President Trump Continues to Pressure the Fed

President Trump Continues to Pressure the Fed

Only a few days before Fed Chairman Jerome Powell is set to deliver his first address to the Kansas City Fed’s annual Jackson Hole summer gathering, President Trump has made it increasingly clear that he isn’t happy with the Fed continuing to raise interest rates. According to Trump, “I’m not thrilled with his raising of interest rates, no.”

Of course, the federal funds rate remains historically low, with the current target set at 1.75-2.00 percent. Aside from a few instances of interest rates that low in the 1950s and 1960s, the only other time interest rates were this low was in the early 2000s when the Fed responded to the bursting of the dotcom bubble by pushing the target federal funds rate down to 1 percent for over a year.

In fact, the federal funds rate between 1954 and 2008 had only been below 2 percent for a total of about five years over that period of time. Yet now the Fed is approaching nearly 10 consecutive years of a federal funds rate below 2 percent. That kind of unprecedentedly loose monetary policy is incredibly dangerous and will eventually result in another financial crisis that will make 2008 look like a cake walk.

The fact that President Trump might try to put pressure on the Fed to keep interest rates low, or may pressure his nominees to the Federal Reserve’s Board of Governors to vote for lower interest rates, is a worrying sign. It is indicative of a mindset that places more importance on short-term market performance to gain positive headlines than it does on the long-term health and well-being of the US economy. Artificially low interest rates are the cause of economic problems, not the solution to them.

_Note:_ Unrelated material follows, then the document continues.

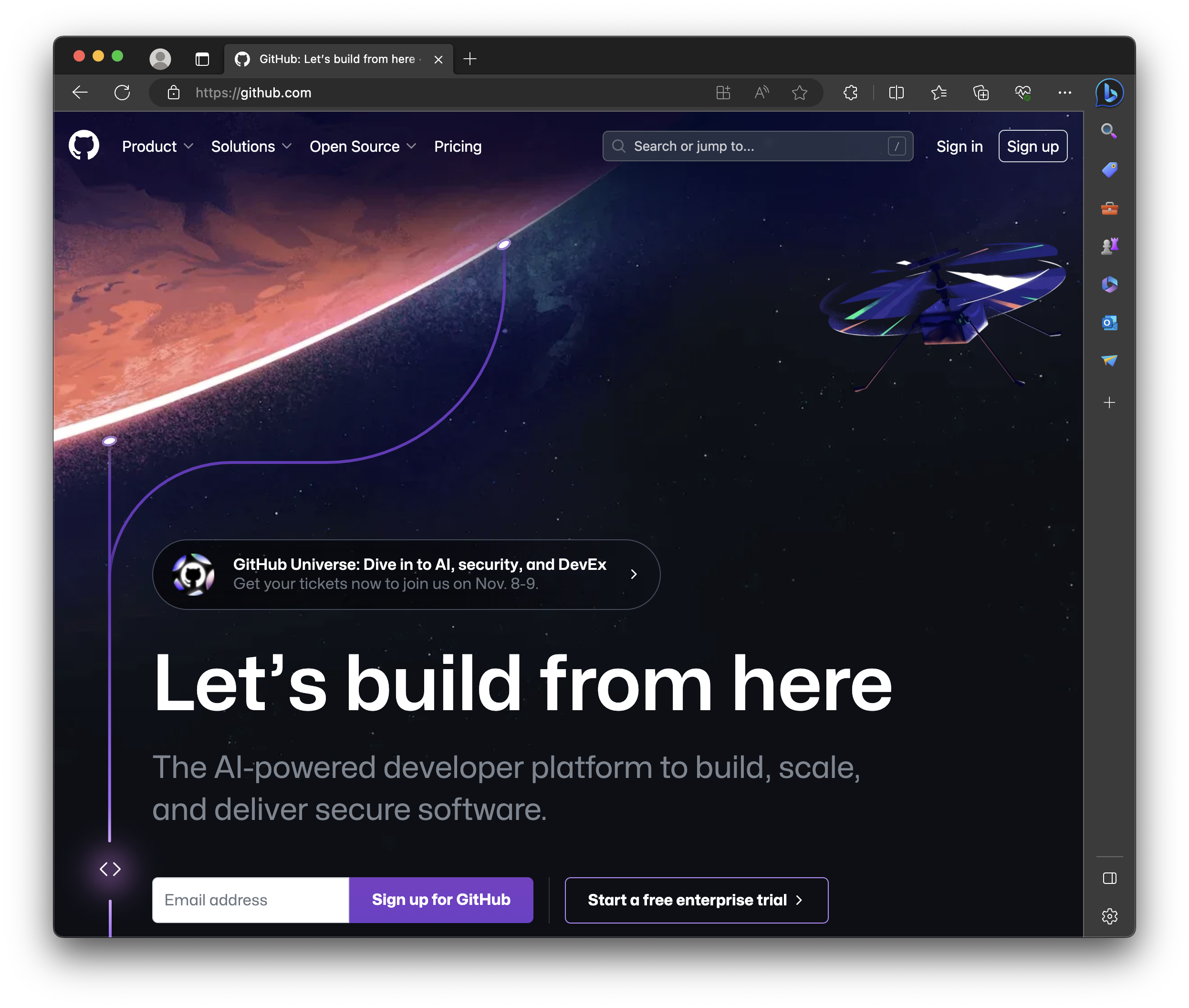Add page to favorites with star
This screenshot has width=1189, height=1008.
coord(799,93)
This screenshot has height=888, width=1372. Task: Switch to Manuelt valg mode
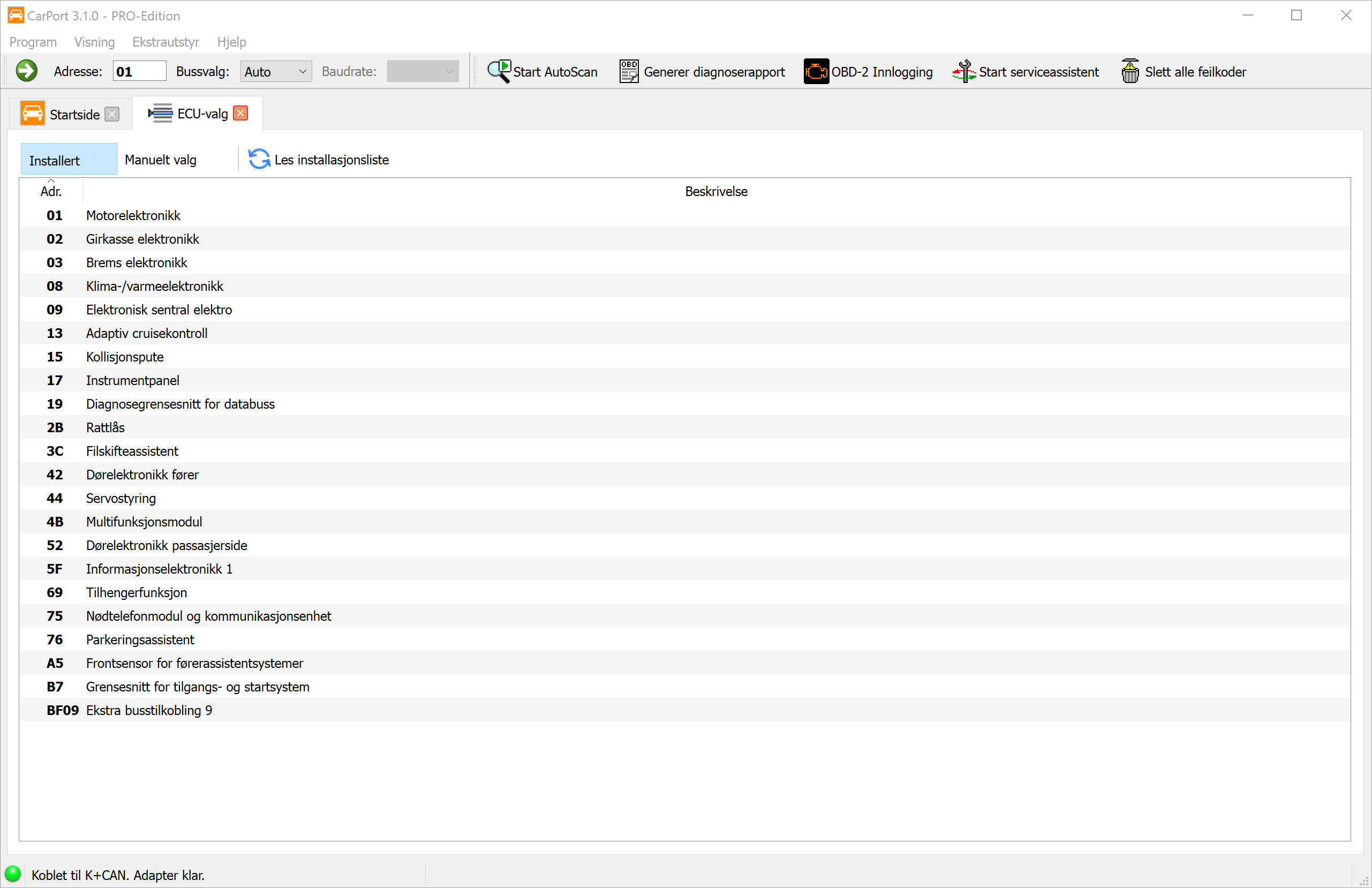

On the bright side, President Trump’s comments make it abundantly clear that the Fed is ultimately an agency that does the President’s bidding. All the talk about the Fed’s supposed “independence” is just a bunch of hot air. While previous Presidents have pressured the Fed behind the scenes to maintain that facade of independence, Trump isn’t about to engage in the usual Washington charade. When he wants lower interest rates he’ll come right out and say it.

That makes it a little easier for investors to know what exactly is going on and what they might expect the Fed to do. Rather than having to parse Federal Reserve statements for indications, they can just listen to President Trump’s plain English. Right now, it seems clear that Trump will push for lower interest rates. At some point the Fed will find it difficult to resist that pressure and will give in to Trump.

When that happens, expect the economy to start turning south. Not only do markets fear the danger of economic policy that is openly directed by one man, but they also realize that lowering interest rates just because the economy needs a short-term boost indicates an inability to make decisions that are in the long-term best interest of the economy. Those investors who can see that coming and protect their assets such as by investing in gold as a hedge will be able to protect themselves from the inevitable hardship that will result.